Former HUD Secretary Alphonso Jackson is headed out of town or already has left.

HAZMAT crews reportedly were seen trying to scour the remaining grime and stench of dirty politics left from his office.

It is times like these when one wishes we had something of a parliamentary system and a vote of “no confidence” in the current Administration would have sent President Bush, Jackson, and others back to Texas. The President could then have done the nation one honest good turn and given ranch jobs to all those hack appointees he brought to the Nation’s Capital.

Bathroom, WC, The Loo, Shhh, Who’s Saying What?

I wonder if any senior Administration pol would have recommended then Assistant Secretary Alphonso Jackson to become the next Secretary, if they had heard his address to a Fannie Mae National Advisory Council about five years ago. Would they have realized then, possibly, that he wasn’t a man for future Cabinet employment, or maybe even the job that he held at the time?

Jackson had just come to town and, along with then HUD Secretary Mel Martinez, who subsequently became Senator Martinez of Florida, leaving a vacancy which Jackson later filled. They were the Bush Administration’s “new housing leadership team.”

That night was Jackson’s formal introduction to Fannie Mae and its National Advisory Council, which met three times yearly at the corporate headquarters and always had a prominent outside speaker. The audience was composed of the 40 person NAC, men and women in leadership positions from all facets of housing and from all parts of our nation. Also regularly attending were DC people from mortgage finance, local government, the Hill, Fannie’s senior officers, and a gaggle of housing officials, lobbyists and lawyers.

In introducing Jackson, Frank Raines made reference to the fact that—among other things—Jackson in his teens was a Texas high school sprinter.

When Jackson spoke, he decided to lay claim to some Texas and world sprint times, which still haven’t been achieved by anything with just two legs. But, unless you were truly into sports performances, his hyperbole was just mostly ignored.

But, it was when Jackson described his steely hand on the controls at HUD, as Martinez’ man and chief operating officer that eyebrows should have gone up (and many did).

Jackson proudly described his methodology for collecting valuable intelligence to defend Secretary Martinez and HUD from surprises and possible embarrassment.

I am paraphrasing now, but just a little. After assuring the NAC crowd that as HUD’s #2, he did have his own private bathroom, Jackson said, “I spend a good deal of my day in the stalls of HUD’s public restrooms, listening to what the employees are saying and what issues are on their minds. That’s how I stay ahead of what could be problems.”

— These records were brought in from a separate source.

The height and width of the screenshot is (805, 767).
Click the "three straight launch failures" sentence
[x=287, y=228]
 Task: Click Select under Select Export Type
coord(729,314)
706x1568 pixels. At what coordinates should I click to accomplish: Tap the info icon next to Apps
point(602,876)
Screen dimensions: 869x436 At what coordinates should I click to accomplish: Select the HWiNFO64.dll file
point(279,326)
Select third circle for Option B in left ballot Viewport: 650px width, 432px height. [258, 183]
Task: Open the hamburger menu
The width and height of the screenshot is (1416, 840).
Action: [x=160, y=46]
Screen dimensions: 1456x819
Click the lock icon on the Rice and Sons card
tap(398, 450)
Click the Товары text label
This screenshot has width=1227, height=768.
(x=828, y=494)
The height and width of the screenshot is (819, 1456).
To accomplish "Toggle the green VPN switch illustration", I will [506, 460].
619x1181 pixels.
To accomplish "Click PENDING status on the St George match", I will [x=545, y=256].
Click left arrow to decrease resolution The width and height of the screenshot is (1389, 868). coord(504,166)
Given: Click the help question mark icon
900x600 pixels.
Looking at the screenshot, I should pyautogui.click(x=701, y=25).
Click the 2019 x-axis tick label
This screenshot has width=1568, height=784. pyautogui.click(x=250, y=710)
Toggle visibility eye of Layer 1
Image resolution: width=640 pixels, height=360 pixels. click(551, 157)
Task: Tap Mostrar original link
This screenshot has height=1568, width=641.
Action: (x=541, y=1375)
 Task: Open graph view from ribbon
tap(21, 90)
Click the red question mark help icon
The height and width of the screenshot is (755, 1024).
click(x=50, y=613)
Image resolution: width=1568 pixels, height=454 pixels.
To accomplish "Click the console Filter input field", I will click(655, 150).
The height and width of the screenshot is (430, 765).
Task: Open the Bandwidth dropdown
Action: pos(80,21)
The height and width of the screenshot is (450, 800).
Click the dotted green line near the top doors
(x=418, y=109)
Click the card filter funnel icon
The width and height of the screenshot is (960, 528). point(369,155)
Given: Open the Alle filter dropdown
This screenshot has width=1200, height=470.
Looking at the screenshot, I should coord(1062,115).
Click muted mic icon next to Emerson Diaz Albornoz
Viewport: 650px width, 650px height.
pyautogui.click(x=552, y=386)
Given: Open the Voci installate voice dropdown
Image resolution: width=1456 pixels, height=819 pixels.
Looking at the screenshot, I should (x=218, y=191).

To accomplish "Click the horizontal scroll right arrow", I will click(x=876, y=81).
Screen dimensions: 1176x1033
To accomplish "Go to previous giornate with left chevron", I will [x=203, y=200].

Holy porcelain, Batman! And this was long before Larry Craig’s actions suggested a variety of non-traditional bathroom uses.

Intelligence gathering, huh?

In retrospect, I guess Jackson’s approach was a pretty good way for Bush Cabinet-officials-in-waiting to spend their time, considering how crappy…….Oh, dear readers, I won’t even finish that line. I’ll let you do it in the comments section of the blog.

If you need one more reason to vote for Barack Obama or Hillary Clinton, no matter how non-Bush John McCain might appear to you, Jackson’s uninspiring, less than pedestrian, and possibly criminal tenure at HUD provides it.

The “moderate Republican talent pool” isn’t very deep. It likely would fill the average 7-11, with space leftover. So a “President McCain” would have to turn to the same personnel source that George W. Bush did for all the eager GOP candidates that McCain would need staff those federal agencies.

And that’s where whatever tiny glimmer one might see in a possible McCain Administration breaks very bad.

Our country cannot afford and should urgently reject the return of the crew, which we’ve seen for 8 sorry years and which has just started to slither away. The nation’s voters should not invite them take over the reins of government for another presidential term or more.

Maloni, 4-21-2008

Statement of Franklin D. Raines

1 comment:

Adam Rust said...

There's plenty of other stuff going on at the GSEs that we ought to be worrying about. We need to be alarmed about the declining markets policy. This is redlining!